Stored records:
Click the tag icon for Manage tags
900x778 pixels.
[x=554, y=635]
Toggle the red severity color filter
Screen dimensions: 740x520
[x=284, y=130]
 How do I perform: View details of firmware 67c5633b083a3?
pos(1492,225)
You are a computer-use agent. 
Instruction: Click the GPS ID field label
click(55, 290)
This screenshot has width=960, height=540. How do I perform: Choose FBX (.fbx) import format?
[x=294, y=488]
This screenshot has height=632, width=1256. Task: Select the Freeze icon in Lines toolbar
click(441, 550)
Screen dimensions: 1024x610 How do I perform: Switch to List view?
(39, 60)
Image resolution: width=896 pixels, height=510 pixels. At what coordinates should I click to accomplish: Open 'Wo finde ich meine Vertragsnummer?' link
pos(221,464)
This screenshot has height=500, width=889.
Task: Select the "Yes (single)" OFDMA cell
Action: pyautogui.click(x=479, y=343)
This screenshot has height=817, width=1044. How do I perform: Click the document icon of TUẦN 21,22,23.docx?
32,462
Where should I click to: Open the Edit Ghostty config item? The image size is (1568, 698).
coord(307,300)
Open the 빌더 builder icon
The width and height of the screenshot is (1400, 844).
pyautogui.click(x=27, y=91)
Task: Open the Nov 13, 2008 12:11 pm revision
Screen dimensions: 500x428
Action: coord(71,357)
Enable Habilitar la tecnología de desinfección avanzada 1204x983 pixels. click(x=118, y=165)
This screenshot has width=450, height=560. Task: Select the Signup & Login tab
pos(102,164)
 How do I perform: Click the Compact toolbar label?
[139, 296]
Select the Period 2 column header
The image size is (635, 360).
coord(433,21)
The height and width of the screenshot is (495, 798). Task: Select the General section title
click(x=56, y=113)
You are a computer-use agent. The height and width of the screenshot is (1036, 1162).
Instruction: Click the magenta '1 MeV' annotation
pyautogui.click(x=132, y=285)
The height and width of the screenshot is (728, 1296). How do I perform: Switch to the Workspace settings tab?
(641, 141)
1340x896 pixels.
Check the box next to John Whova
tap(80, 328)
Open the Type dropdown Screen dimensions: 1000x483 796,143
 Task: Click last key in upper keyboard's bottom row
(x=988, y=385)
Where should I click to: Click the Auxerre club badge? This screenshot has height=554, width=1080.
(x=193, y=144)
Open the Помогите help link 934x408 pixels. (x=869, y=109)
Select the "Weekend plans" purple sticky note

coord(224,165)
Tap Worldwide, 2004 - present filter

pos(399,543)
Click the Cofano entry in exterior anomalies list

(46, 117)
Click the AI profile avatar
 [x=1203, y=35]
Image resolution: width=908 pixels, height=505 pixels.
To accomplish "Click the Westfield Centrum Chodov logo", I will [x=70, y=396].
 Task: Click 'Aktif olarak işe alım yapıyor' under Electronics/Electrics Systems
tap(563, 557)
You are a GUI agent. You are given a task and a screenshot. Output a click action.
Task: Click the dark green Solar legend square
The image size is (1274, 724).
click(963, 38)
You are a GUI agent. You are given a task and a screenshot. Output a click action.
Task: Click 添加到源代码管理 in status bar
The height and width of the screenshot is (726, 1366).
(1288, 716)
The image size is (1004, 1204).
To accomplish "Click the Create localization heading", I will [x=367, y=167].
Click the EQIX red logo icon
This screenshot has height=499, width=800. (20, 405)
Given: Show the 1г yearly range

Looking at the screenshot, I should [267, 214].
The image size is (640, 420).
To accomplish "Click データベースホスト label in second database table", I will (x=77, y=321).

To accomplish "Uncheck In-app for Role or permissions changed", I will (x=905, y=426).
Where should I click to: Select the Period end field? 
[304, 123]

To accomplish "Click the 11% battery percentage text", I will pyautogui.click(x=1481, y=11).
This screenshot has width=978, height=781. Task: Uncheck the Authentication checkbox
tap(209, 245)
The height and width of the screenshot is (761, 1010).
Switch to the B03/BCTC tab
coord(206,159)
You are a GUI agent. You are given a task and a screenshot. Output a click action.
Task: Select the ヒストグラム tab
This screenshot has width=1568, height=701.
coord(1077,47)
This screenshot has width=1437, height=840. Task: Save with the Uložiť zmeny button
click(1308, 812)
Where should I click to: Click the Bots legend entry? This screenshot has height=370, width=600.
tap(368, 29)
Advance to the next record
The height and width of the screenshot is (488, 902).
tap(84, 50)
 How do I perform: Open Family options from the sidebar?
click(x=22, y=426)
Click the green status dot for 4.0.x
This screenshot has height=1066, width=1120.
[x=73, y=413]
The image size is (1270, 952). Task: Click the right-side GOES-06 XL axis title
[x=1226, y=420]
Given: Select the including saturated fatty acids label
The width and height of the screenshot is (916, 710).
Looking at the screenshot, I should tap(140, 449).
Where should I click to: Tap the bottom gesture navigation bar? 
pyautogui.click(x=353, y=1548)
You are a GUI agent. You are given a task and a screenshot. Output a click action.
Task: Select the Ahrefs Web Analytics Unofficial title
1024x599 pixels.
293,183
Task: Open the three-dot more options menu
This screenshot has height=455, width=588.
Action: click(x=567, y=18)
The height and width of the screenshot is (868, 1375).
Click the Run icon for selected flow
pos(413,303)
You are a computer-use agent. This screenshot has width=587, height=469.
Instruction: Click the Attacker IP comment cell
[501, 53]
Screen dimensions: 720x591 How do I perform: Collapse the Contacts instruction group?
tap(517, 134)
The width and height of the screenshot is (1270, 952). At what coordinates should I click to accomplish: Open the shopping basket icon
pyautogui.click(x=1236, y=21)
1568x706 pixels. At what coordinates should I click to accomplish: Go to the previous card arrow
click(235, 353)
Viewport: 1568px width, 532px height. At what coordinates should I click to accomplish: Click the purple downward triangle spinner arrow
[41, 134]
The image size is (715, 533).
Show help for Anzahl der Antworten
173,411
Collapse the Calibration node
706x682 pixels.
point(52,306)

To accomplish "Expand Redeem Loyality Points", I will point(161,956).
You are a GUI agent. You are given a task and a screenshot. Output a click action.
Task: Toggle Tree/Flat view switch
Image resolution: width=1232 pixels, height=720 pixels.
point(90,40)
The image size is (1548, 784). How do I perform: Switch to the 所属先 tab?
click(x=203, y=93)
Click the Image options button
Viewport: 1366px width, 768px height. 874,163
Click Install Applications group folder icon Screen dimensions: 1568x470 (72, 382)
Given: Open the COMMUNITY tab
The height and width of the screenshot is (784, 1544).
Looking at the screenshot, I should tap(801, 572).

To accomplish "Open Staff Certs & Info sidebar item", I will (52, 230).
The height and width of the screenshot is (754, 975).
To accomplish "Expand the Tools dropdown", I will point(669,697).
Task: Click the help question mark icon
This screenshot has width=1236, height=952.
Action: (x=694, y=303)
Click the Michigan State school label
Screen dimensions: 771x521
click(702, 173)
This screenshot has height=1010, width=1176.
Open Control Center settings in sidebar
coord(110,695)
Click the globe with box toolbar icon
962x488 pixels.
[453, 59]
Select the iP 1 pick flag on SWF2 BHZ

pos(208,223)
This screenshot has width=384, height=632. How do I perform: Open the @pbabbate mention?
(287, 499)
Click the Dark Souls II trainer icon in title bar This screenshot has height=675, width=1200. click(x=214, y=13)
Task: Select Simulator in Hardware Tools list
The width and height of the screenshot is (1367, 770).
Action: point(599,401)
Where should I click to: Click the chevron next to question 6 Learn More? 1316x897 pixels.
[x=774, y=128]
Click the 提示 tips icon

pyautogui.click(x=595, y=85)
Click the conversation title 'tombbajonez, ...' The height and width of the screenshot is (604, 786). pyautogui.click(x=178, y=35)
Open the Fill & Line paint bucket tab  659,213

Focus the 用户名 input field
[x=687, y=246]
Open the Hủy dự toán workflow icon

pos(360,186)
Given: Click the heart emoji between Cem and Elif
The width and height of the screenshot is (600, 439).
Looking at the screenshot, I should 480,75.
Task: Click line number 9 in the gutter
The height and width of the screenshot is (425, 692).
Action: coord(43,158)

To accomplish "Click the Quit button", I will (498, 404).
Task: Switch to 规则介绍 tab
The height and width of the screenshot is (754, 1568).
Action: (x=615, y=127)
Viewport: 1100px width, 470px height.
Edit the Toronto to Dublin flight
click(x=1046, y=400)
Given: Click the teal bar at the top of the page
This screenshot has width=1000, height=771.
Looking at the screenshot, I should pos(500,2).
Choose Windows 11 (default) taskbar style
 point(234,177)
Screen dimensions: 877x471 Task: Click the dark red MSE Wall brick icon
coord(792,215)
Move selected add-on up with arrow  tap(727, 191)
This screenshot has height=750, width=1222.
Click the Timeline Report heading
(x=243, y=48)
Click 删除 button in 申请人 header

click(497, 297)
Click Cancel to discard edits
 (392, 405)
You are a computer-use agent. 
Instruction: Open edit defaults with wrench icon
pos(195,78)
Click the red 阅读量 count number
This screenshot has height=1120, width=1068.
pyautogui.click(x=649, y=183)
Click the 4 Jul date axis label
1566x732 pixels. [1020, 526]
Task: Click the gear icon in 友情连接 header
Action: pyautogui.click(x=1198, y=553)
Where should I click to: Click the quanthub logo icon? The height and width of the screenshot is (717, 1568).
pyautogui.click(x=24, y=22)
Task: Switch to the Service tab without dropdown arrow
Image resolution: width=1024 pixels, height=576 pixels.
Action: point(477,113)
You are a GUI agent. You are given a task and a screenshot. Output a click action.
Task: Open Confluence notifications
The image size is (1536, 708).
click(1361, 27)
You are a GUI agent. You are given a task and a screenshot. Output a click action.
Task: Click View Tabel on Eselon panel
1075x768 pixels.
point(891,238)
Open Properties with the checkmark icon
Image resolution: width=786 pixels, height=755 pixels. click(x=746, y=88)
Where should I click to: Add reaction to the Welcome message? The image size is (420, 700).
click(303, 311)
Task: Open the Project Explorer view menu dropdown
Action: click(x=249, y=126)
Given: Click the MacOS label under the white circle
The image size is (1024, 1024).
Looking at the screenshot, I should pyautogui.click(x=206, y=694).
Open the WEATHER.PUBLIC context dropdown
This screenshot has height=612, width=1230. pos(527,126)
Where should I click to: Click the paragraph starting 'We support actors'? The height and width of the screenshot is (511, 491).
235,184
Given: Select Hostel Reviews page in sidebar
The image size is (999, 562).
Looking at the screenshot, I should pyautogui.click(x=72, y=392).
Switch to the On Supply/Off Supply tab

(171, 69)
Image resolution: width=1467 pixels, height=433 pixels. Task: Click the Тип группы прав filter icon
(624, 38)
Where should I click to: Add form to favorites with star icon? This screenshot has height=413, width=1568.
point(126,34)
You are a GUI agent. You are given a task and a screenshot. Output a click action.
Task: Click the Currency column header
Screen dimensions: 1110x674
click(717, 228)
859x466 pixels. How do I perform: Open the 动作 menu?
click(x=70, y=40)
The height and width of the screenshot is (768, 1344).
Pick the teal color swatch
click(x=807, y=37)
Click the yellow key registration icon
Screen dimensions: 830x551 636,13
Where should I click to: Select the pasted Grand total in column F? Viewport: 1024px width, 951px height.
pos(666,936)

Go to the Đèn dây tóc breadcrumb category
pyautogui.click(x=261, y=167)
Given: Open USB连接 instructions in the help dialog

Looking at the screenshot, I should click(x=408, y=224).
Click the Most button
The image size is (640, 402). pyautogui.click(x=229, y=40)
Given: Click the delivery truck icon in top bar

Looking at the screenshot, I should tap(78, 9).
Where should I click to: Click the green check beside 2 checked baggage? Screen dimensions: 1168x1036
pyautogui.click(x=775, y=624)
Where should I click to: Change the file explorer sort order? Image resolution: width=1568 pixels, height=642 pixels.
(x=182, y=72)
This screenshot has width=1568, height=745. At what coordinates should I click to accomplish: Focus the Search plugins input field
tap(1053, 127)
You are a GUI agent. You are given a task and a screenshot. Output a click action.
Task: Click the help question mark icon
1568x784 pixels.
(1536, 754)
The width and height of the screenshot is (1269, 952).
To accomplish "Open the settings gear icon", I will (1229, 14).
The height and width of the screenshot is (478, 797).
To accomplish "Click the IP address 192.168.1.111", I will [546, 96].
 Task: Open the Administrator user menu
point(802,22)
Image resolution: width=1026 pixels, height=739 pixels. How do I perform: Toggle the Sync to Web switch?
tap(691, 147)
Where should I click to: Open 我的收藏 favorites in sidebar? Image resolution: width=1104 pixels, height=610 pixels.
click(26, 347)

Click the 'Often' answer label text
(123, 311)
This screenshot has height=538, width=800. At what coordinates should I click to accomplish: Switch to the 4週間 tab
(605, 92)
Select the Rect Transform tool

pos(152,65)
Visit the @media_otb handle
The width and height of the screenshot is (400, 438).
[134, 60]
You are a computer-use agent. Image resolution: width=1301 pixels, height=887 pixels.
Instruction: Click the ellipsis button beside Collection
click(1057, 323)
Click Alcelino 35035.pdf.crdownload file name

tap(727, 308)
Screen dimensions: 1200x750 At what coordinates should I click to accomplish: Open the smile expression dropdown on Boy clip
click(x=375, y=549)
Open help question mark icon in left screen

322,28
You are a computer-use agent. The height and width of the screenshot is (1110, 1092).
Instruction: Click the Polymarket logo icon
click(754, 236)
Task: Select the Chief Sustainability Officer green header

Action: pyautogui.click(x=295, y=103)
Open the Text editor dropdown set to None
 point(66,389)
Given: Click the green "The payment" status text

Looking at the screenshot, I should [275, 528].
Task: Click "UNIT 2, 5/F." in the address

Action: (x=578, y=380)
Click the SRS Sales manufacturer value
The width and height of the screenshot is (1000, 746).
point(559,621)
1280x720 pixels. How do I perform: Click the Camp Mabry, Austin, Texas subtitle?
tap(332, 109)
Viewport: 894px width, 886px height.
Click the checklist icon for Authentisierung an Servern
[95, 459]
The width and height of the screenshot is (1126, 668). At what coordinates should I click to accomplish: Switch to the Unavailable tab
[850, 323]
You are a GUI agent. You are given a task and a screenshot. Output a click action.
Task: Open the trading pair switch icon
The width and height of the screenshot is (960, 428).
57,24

What the task requires:
Copy every line of the data that carries the word "page".

Output of the task:
Given: Click the teal bar at the top of the page
Given: Select Hostel Reviews page in sidebar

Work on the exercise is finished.